9:22 PM EST: Voting machines in Nevada attain sentience. Rather than trying to overthrow their human overlords with brute force, the machines quickly decide to undermine the tyranny of man in a more subtle way: by processing each ballot correctly as it is deposited.

11:36 PM EST: ‘Nobody’ wins the election by a landslide, distantly followed by the incumbent. Pundits perplexed by repeated references in President Obama’s comments to a ‘national funeral pyre of hope’. CNN anchor opines: “Maybe he’s talking about the tax rate?”

1:49 AM EST: Barack Obama, basking in the approval of his victory Reichsparteitag, suddenly peels off his mask, revealing an unmistakable visage, craggy and handsome, grinning a lopsided Texan grin. “Fool me once,” Obama says. “Shame on me. Fool me twice… fool me… you can’t get fooled again.”

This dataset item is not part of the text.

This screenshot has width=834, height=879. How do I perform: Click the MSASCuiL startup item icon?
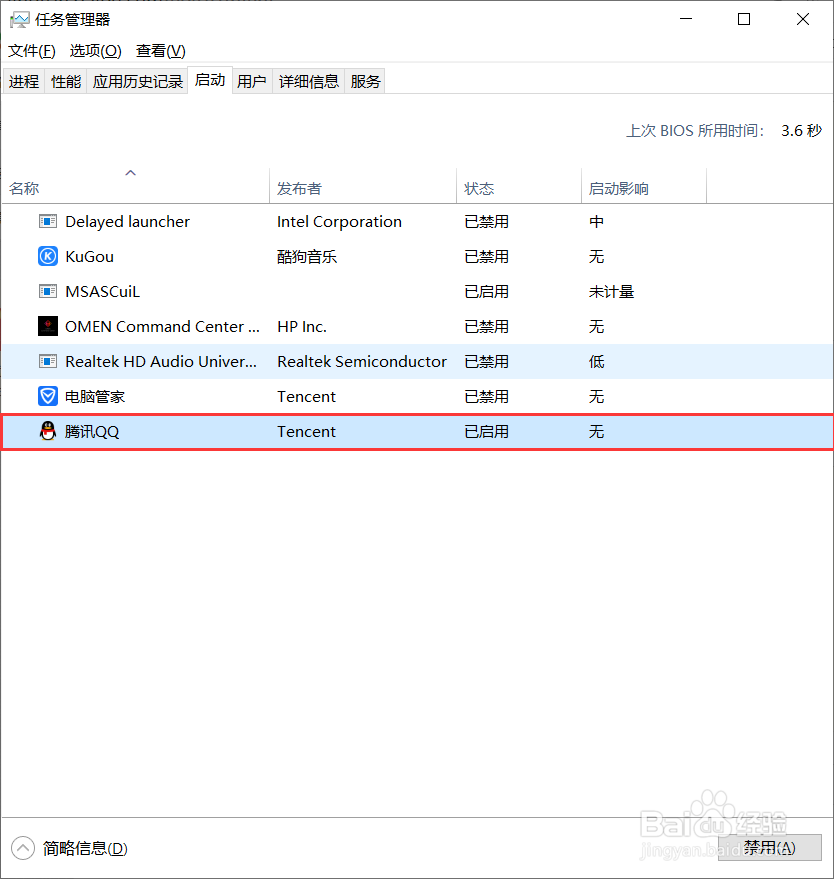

2:18 AM EST: Obama rides through Washington DC in a victory float shaped like a drone. Competition winners from local elementary schools with big sacks of tomato ketchup get to play the Pakistani children joyfully liquefying in its wake. Obama licks an stray blob of fake blood off his hand. “Tastes like democracy.”

2:31 AM EST: Following the theoretical advances of Yang Hsien-chen, Barack Obama and Mitt Romney announce plans to ‘combine two into one’ by physically melding their two bodies, in a grotesque inversion of the process of mitosis. The resulting super-entity, Bamick Robamney, will reign over the vanquished peoples of Earth for a thousand years of blood and toil. A senior political analyst says: “It’s good to finally see some bipartisanship here in Washington.”

4:13 AM EST: Seventh Seal opens. Humanity shuffles towards its end with a weary contentment, knowing it’s all probably for the best.